The Week of Small Language Models

The Week of Small Language Models

This week marks an exciting trend in AI with the rise of small language models from Hugging Face, Mistral AI, NVIDIA, and OpenAI, among others, showcasing the latest advancements in the field. “LLM model size competition is intensifying… backwards!” quipped OpenAI cofounder Andrej Karpathy. (see below)

The week started off with Paris-based AI startup Mistral AI, in collaboration with NVIDIA, introducing Mistral NeMo, a 12-billion parameter model with a 128k token context length, alongside the launch of MathΣtral, a specialised 7B model for advanced mathematical reasoning and scientific exploration.

A few days later, Hugging Face also released a new series of compact language models called SmolLM, available in three sizes: 130M, 350M, and 1.7B parameters. These models are perfect for use on local devices such as laptops and phones, eliminating the need for cloud-based resources and significantly reducing energy consumption.

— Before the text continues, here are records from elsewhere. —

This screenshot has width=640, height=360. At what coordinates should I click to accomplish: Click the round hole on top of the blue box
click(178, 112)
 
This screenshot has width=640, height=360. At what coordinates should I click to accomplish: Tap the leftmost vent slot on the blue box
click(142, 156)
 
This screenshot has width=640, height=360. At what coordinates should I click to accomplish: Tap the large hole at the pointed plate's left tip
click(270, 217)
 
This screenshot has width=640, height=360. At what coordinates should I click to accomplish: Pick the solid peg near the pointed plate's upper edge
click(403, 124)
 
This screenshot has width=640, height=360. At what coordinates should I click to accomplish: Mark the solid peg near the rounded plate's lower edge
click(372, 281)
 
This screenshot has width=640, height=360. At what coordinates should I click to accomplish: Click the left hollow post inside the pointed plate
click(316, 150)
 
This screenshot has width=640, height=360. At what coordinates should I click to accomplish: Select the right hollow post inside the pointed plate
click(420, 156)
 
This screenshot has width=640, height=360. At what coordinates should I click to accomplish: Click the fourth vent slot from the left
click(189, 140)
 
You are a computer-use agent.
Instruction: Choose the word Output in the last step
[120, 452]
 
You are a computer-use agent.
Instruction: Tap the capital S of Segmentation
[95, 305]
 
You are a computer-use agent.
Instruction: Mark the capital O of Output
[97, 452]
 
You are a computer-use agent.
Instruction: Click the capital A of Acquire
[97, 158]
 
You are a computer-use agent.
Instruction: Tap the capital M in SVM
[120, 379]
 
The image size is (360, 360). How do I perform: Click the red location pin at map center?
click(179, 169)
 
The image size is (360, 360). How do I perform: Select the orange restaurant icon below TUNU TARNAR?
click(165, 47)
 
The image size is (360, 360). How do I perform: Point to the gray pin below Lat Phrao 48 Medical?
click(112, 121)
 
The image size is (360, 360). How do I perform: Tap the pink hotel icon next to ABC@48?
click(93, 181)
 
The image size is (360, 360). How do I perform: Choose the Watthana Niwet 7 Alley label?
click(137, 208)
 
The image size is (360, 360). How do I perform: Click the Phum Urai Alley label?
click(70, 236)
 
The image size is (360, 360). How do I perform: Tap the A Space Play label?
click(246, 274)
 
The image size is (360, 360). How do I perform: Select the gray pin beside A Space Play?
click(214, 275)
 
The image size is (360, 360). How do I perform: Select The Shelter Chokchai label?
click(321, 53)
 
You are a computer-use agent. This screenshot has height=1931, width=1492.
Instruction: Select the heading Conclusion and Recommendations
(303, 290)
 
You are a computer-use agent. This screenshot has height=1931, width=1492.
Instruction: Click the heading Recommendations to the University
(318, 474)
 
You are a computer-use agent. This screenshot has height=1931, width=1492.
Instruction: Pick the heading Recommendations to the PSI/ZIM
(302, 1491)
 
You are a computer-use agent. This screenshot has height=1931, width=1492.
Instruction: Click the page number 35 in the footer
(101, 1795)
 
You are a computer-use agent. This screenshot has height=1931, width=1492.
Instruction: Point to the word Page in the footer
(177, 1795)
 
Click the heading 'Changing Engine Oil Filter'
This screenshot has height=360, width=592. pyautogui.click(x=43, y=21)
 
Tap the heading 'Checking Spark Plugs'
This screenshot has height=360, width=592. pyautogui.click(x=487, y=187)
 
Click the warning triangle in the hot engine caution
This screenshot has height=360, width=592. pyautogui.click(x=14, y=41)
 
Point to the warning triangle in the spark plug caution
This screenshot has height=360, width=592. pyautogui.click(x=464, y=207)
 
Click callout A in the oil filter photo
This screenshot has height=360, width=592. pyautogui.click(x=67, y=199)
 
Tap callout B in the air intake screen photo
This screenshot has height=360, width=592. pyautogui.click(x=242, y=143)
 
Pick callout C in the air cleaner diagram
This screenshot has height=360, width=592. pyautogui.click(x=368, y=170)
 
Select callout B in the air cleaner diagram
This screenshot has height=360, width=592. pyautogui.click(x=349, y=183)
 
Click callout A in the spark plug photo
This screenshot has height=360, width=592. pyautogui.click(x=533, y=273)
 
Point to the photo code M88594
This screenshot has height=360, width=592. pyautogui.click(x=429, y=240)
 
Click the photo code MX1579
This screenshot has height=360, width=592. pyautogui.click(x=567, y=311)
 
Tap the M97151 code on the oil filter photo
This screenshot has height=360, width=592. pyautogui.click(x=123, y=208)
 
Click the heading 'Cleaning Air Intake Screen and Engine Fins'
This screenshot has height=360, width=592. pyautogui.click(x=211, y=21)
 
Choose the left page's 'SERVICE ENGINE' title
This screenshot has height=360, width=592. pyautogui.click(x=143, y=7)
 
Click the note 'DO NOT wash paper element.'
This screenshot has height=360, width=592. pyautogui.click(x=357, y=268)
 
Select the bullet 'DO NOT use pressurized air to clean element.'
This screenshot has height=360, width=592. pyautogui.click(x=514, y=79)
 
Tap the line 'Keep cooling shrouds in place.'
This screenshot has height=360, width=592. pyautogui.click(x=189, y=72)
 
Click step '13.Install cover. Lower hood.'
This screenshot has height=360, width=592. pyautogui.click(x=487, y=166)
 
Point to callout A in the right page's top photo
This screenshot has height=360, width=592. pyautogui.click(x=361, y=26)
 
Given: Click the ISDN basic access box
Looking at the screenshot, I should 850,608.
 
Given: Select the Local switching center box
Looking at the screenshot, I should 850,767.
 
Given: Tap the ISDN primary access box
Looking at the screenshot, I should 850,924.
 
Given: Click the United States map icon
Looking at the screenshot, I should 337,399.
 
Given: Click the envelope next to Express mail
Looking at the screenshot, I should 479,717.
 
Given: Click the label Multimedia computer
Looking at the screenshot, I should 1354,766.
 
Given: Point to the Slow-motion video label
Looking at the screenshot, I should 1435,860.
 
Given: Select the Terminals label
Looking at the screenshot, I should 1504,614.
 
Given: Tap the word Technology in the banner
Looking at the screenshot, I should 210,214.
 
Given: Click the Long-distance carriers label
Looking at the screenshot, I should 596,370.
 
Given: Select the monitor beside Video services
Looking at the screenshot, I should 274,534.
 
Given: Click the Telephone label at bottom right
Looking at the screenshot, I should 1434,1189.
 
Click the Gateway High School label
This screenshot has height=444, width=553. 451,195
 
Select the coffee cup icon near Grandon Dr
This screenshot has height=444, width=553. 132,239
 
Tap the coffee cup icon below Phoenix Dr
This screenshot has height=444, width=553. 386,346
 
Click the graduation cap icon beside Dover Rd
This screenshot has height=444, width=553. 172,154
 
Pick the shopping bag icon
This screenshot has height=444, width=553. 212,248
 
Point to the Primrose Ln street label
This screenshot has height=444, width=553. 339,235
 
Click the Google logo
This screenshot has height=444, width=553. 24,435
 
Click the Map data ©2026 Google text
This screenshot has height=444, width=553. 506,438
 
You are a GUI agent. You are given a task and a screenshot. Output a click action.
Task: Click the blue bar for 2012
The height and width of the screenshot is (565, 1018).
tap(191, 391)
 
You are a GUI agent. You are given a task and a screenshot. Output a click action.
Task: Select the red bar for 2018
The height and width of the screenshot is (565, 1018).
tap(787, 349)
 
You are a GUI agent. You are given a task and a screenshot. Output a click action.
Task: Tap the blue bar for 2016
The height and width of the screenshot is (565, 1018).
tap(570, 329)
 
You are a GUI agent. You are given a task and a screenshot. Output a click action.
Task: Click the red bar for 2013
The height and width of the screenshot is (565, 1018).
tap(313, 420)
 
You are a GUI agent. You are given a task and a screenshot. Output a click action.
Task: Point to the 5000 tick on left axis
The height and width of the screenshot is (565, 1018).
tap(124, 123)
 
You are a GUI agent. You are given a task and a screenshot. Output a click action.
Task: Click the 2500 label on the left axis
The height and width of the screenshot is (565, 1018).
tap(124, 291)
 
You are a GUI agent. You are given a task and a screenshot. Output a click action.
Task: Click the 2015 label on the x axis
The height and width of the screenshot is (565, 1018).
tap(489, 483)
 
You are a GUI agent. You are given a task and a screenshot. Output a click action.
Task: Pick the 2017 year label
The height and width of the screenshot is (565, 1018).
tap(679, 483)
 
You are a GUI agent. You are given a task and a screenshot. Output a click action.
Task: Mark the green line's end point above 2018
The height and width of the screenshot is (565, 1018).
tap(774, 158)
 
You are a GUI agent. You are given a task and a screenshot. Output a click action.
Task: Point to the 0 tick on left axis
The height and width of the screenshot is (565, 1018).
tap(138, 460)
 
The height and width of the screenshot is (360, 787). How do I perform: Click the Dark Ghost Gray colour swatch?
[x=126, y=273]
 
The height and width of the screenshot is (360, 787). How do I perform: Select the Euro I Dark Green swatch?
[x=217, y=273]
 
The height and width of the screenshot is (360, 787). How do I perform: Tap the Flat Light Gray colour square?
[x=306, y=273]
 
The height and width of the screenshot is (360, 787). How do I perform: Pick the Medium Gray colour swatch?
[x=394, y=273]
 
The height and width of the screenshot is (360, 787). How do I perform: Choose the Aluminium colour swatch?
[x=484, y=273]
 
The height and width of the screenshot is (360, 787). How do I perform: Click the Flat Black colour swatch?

This was followed by OpenAI releasing GPT-4o mini, a highly cost-efficient model designed to expand AI applications by making intelligence more affordable. Priced at $0.15 per million input tokens and $0.6 per million output tokens, GPT-4o mini is 30x cheaper than GPT-40 and 60% cheaper than GPT-3.5 Turbo.

Similarly, H2O.ai introduced H2O-Danube3, a new series of SLMs to bring AI capabilities to mobile devices. The series includes two models: H2O-Danube3-4B, trained on 6 trillion tokens, and H2O-Danube3-500M, trained on 4 trillion tokens.

Apple, too, entered the game, releasing a model called DCLM-BASELINE 7B, along with its weights, training code, and dataset. Trained on 2.5 trillion tokens from open datasets, the model primarily uses English data and features a 2048-token context window.

In China, Alibaba released Qwen’s Base and Instruct models in five sizes, including Qwen2-0.5B, Qwen2-1.5B, Qwen2-7B, Qwen2-57B-A14B, and Qwen2-72B, trained on data in 27 additional languages besides English and Chinese.

A few months ago, researchers from IIT Gandhinagar, India, released Ganga-1B, a pre-trained LLM for Hindi as part of its Unity project. Built from scratch using the largest curated Hindi dataset, this new model outperforms all open-source LLMs supporting Hindi, up to 7B in size.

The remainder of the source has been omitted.